• Bacaan:

------------------------------------------------------------

KASIH: BUAH YANG TERLIHAT DARI KEHIDUPAN KRISTEN SEJATI

Samuel T. Gunawan, M.Th.
KASIH: BUAH YANG TERLIHAT DARI KEHIDUPAN KRISTEN SEJATI
KASIH: BUAH YANG TERLIHATDARI KEHIDUPAN KRISTEN SEJATI. Kira-kira 2000 tahun yang lalu Kristus berkata kepada murid-muridNya, “Dengan demikian semua orang akan tahu, bahwa kamu adalah murid-murid-Ku, yaitu jikalau kamu saling mengasihi” (Yohanes 13:35). 

Sebuah pernyataan yang luar biasa! Inilah ciri yang membedakan seorang murid dan yang bukan murid Kristus. Hal ini tampaknya berbeda dengan pengetahuan umum yang dapat kita jumpai didalam kekristenan masa ini. Mengapa? Karena memiliki kasih sejati bukanlah sebuah prioritas utama bagi kebanyakan orang Kristen masa kini. Namun Yesus berkata bahwa ini adalah hal yang pertama dan terutama yang akan menunjukkan kepada orang-orang yang belum percaya bahwa Ia nyata dan hidup di dalam kehidupan kita hari ini.

------------------------------------------------------------

• Soal Latihan:
1. Susun catatan dari baris yang memuat "2576x991 pixels. At" sampai dengan baris yang memuat "click(342, 212)" sebagai CSV dua kolom bernama tugas dan jawaban, dengan satu baris untuk tiap pasangan teks dan jawabannya. Setiap isi harus berada dalam satu kolom berkutip dengan jeda baris diganti spasi, dan gambar tidak disertakan.
2. Teruskan bacaan tentang kasih sebagai buah kehidupan Kristen sejati mulai setelah kalimat terakhirnya.
Bacaan dan catatan di halaman ini berasal dari sumber yang berbeda.

• Catatan Latihan:
------------------------------------------------------------

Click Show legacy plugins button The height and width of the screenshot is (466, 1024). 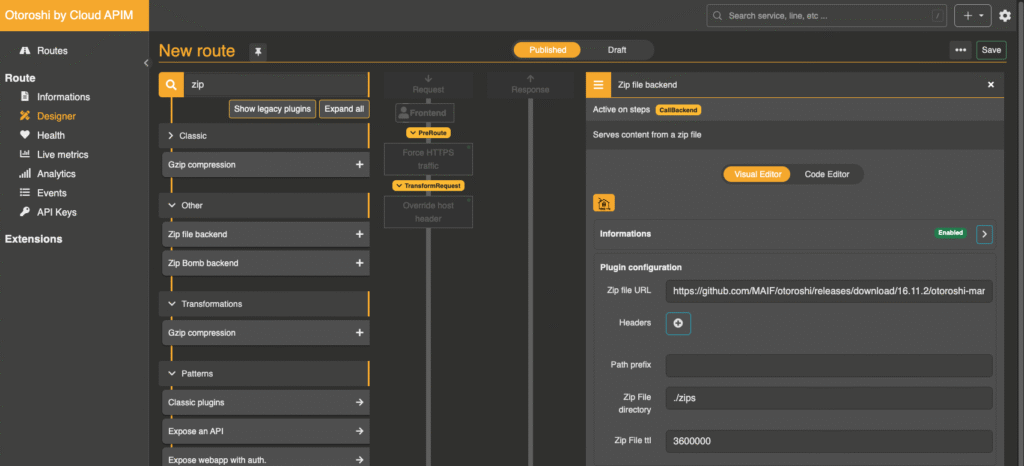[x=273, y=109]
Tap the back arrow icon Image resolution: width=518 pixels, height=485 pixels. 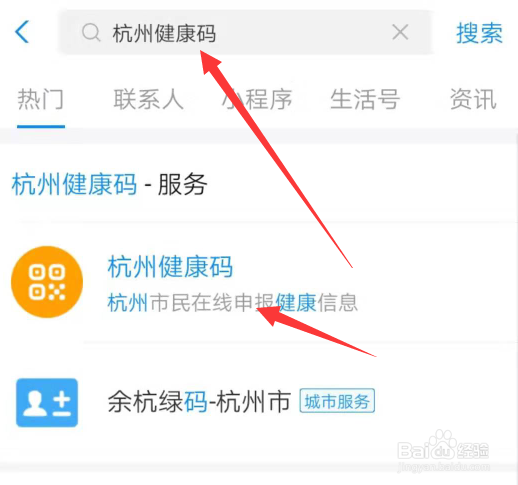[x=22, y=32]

------------------------------------------------------------

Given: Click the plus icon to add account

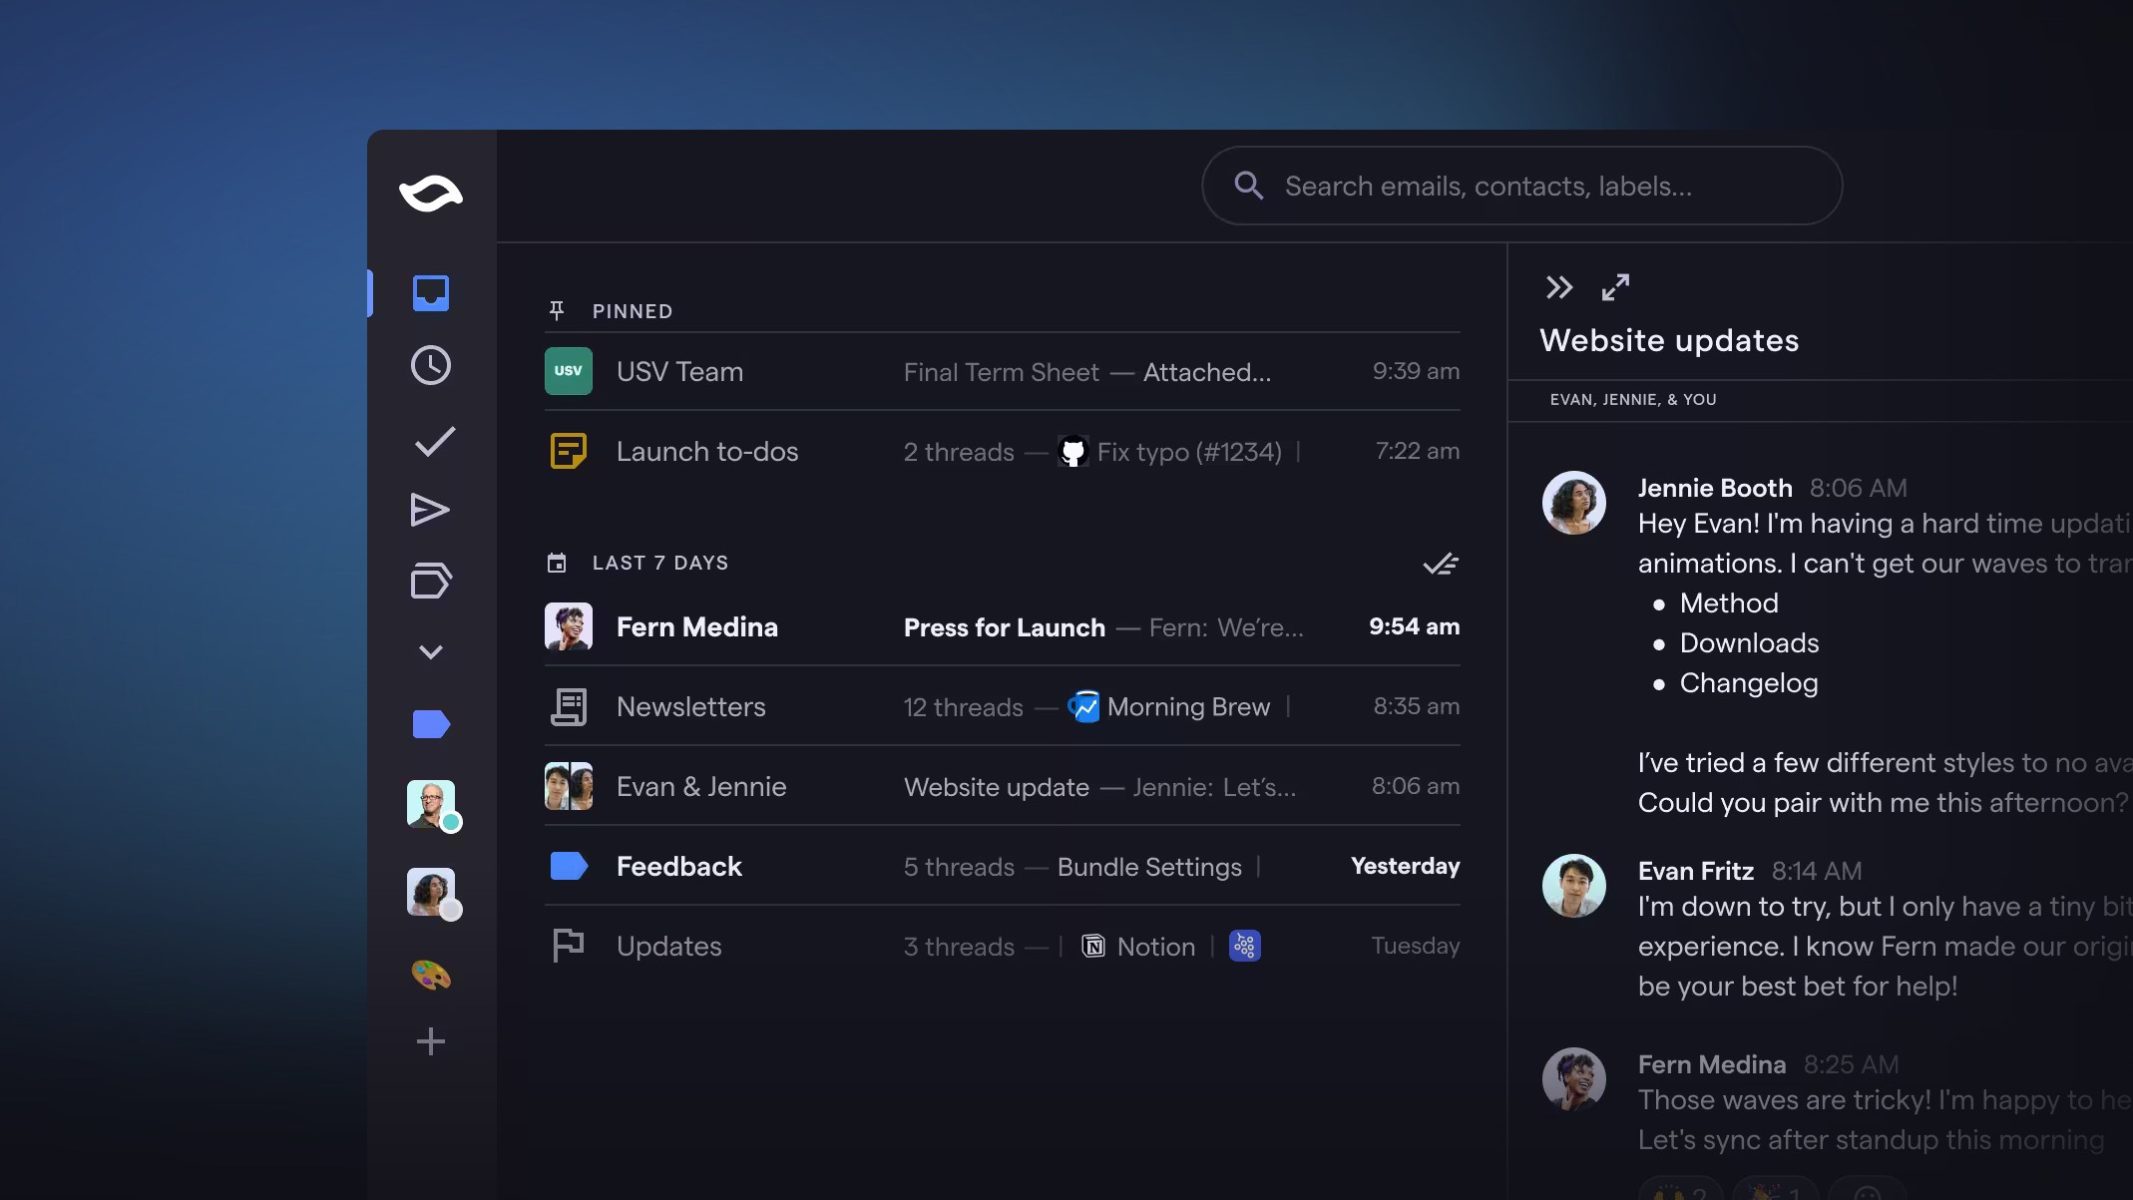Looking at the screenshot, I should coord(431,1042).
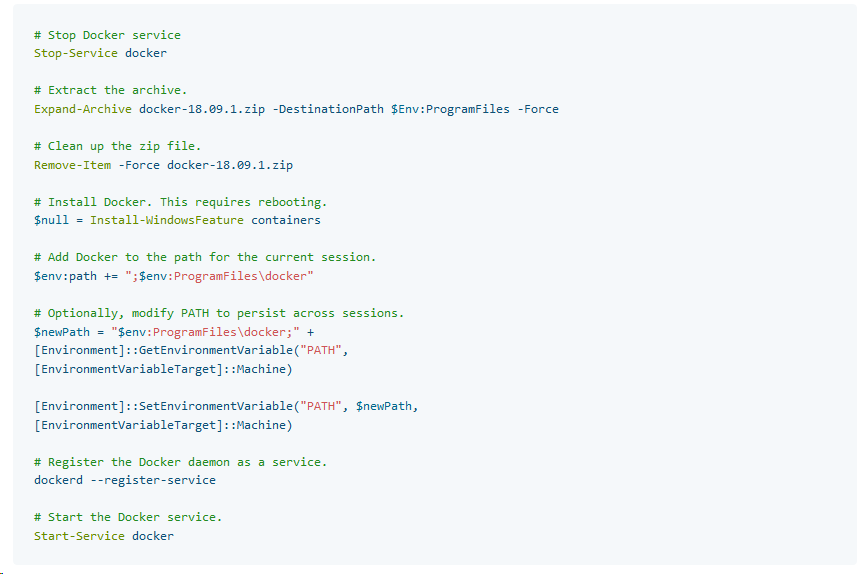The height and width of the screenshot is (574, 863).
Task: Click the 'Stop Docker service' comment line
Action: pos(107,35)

------------------------------------------------------------

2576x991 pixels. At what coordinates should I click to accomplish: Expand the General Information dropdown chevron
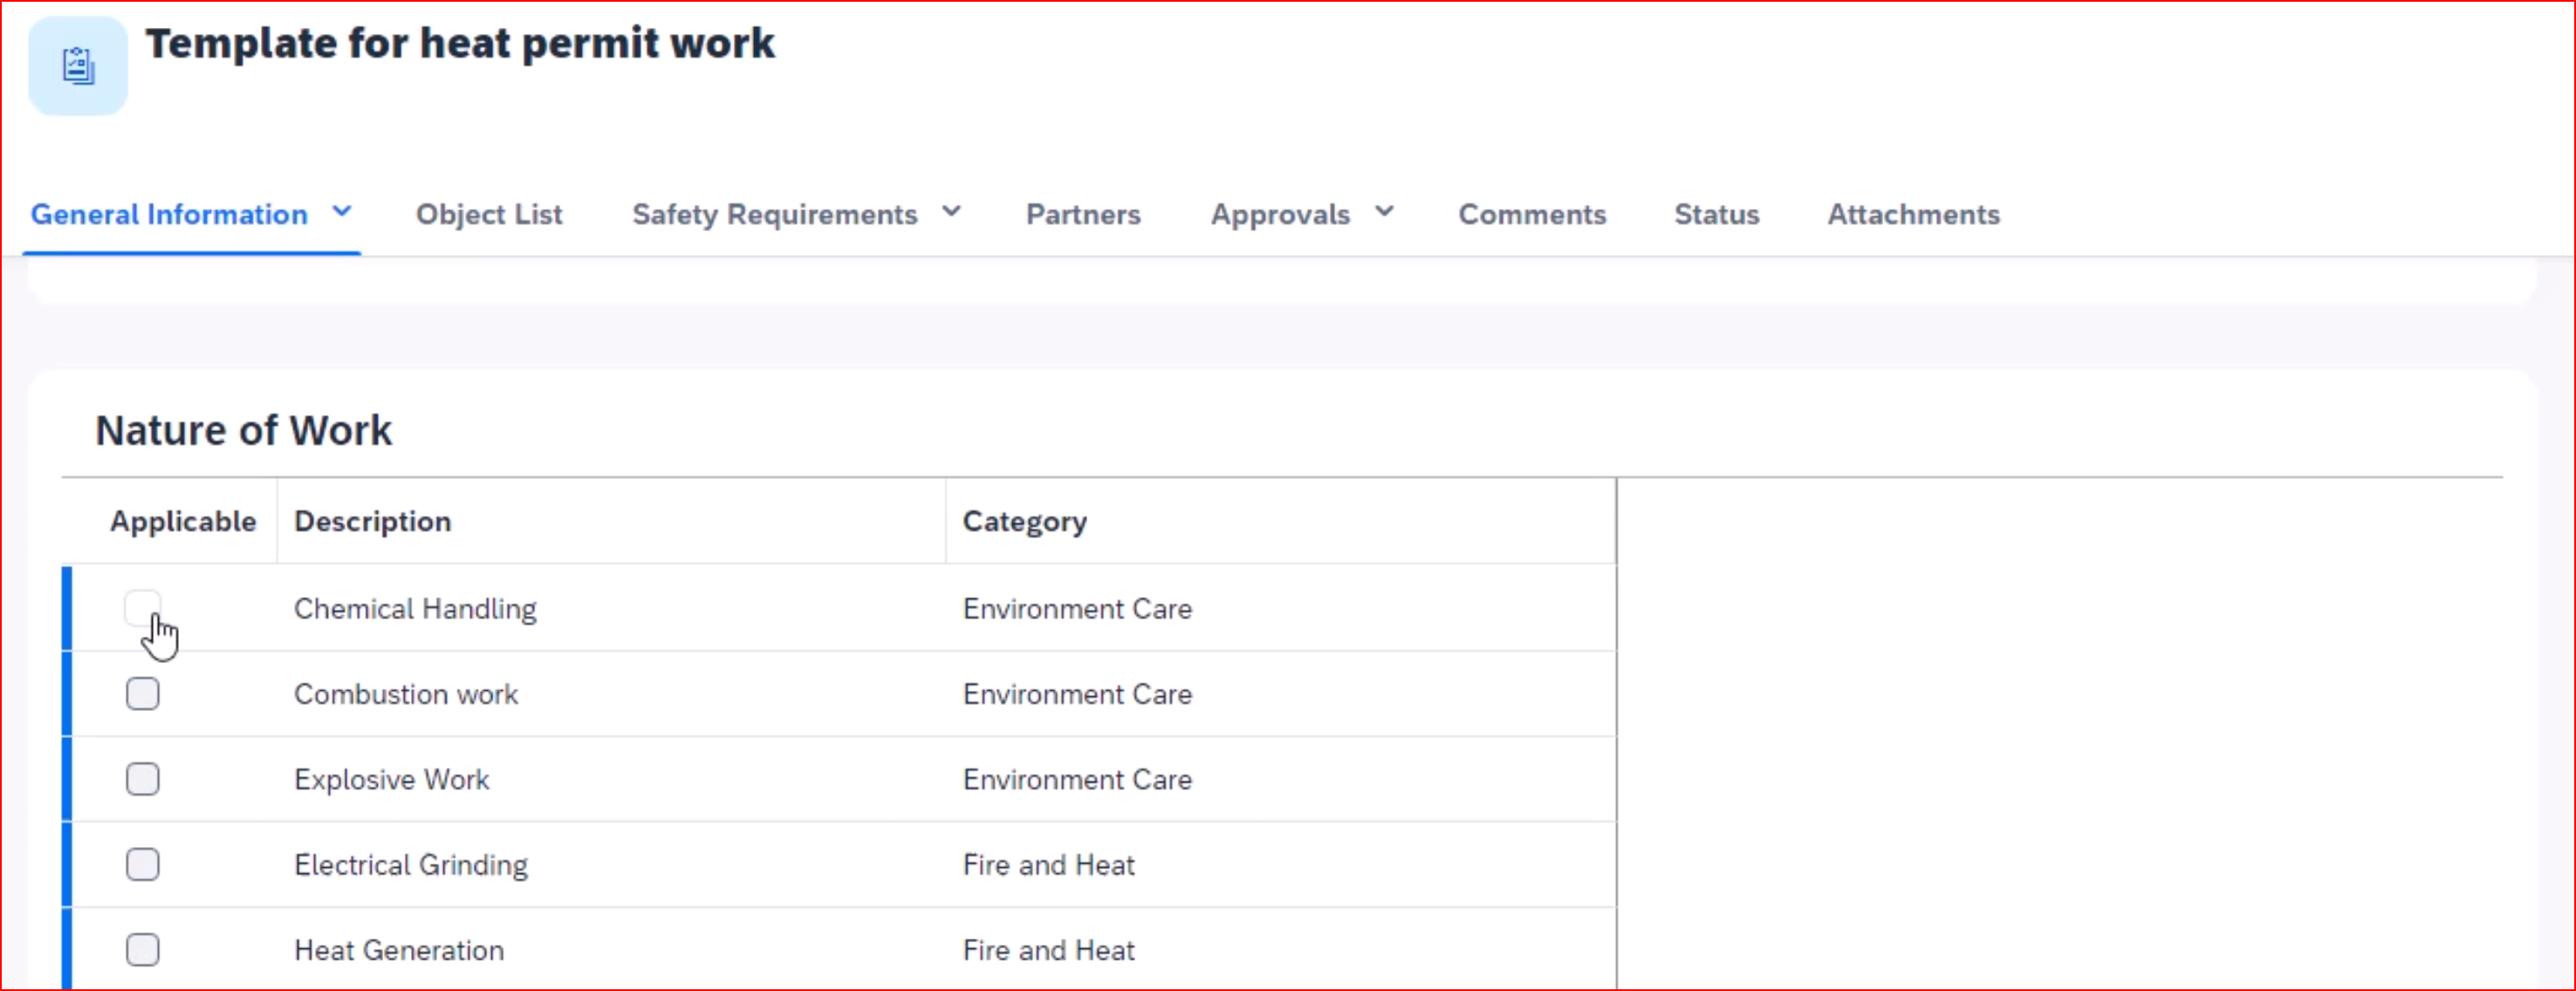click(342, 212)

------------------------------------------------------------

• Jawaban Tiap Soal:
1.
tugas,jawaban
"2576x991 pixels. At what coordinates should I click to accomplish: Expand the General Information dropdown chevron","click(342, 212)"

2.
Berbicara tentang kasih, kita tahu bahwa 1 Korintus 13 adalah pasal yang paling di kenal dalam Alkitab, sekaligus pasal yang paling rumit. Bagi kebanyakan orang Kristen, gambaran kasih disini lebih merupakan gagasan ketimbang realitas. 

Daya pesona pasal kasih ini membuat banyak orang Kristen terpana bagaikan memandang gunung yang menjulang tinggi dalam kemegahannya sehingga tertarik untuk mengukur ketinggiannya, namun menyadari betapa kita terikat di bumi dan tidak memiliki peralatan untuk mendakinya. Kita mengenal kasih, tetapi kita juga mengenal diri kita dan betapa jauhnya aktualitas kasih kita.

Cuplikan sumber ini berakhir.